Risks and Mitigations

The primary risks in any RFQ system involve information leakage, front-running, and quote manipulation. Flashnet RFQ addresses these through:
  • Signed Quotes: All quotes are cryptographically signed by market makers
  • Quote Expiration: Quotes have strict time limitations to prevent staleness
  • Direct Execution: Users execute chosen swaps directly on Spark, not through intermediaries

Verification Log

Flashnet RFQ maintains a public, cryptographically verifiable log of all RFQ activities while preserving privacy.

How It Works

The verification log records hashed representations of:
  1. Quote Requests: Hashed request parameters that hide specific amounts and values
  2. Quote Responses: Hashed quote data that masks exact prices and sizes
  3. Request-Response Mapping: Cryptographic proof linking quotes to requests
This system allows users and market makers to verify:
  • That all requests were properly forwarded to market makers
  • That all quotes received were properly forwarded to users
  • The fairness and completeness of the RFQ process

Verification Without Information Leakage

The verification log is designed so that only the specific user and market maker involved in a transaction can verify their own requests and quotes, while the general public cannot see sensitive information like trade sizes, prices, or identities.

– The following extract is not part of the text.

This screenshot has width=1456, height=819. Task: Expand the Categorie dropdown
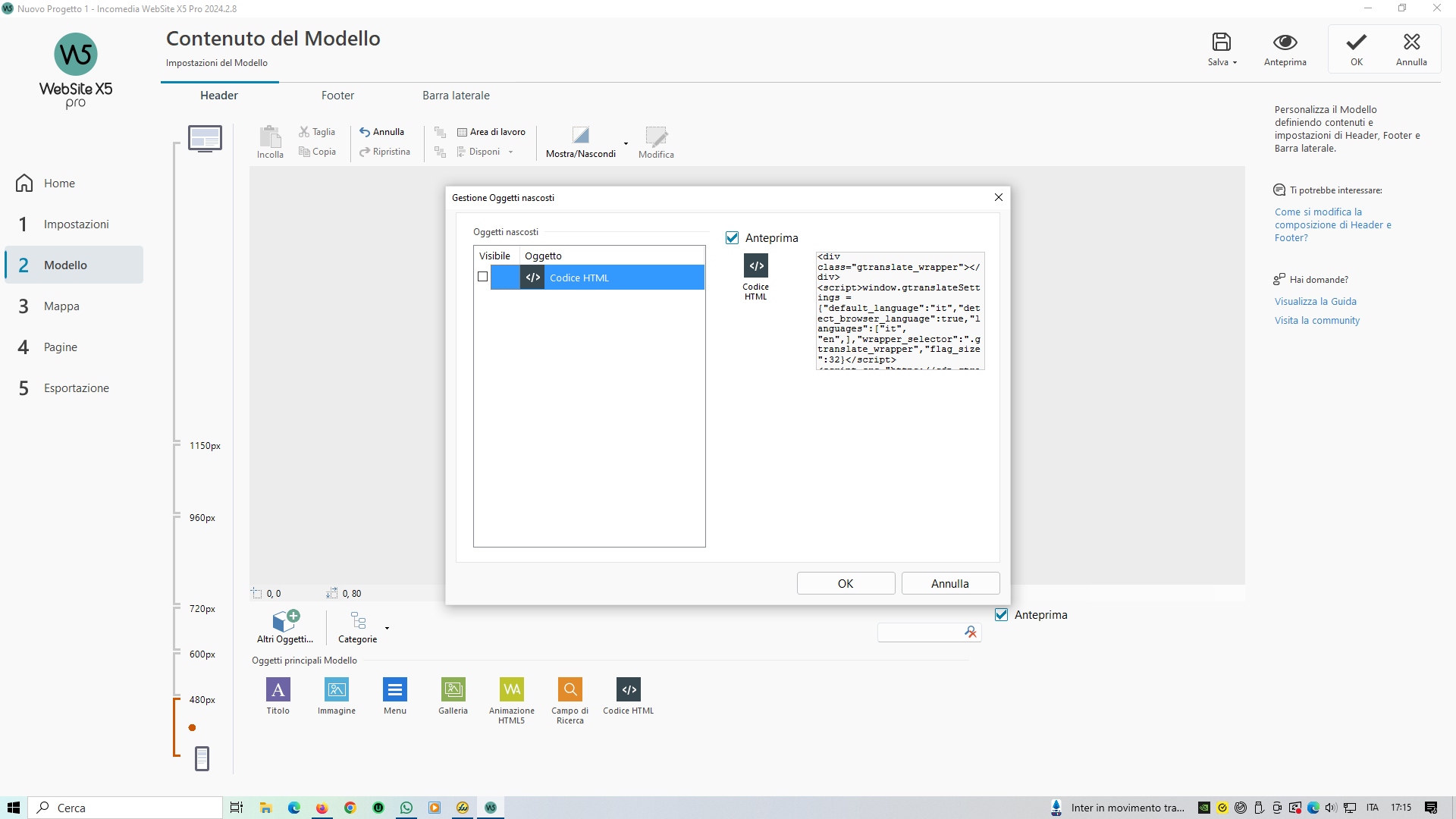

This provides accountability without sacrificing privacy.

Gateway Security

While the RFQ Gateway serves as the communication layer, its design ensures that even if compromised, it cannot impact user funds.

Security Measures

  1. No Custody: The Gateway never takes custody of funds
  2. Signed Messages: All messages are cryptographically signed, preventing tampering
  3. Distributed Architecture: No single point of failure in the system
  4. Redundant Verification: Multiple ways for users to verify quote authenticity
Even in the worst-case scenario of a complete Gateway compromise, an attacker could at most:
  • Prevent messages from being delivered (mitigated by timeout mechanisms)
  • Send invalid quotes (rejected by client-side verification)
  • Withhold some quotes (mitigated by market competition and timeout alerts)
In no scenario can a compromised Gateway access user funds or execute trades without explicit user approval.
Flashnet RFQ combines the speed of centralized communication with the security of trustless execution. By separating the messaging layer (Gateway) from the settlement layer (Spark), the system delivers optimal performance without compromising on security or user sovereignty.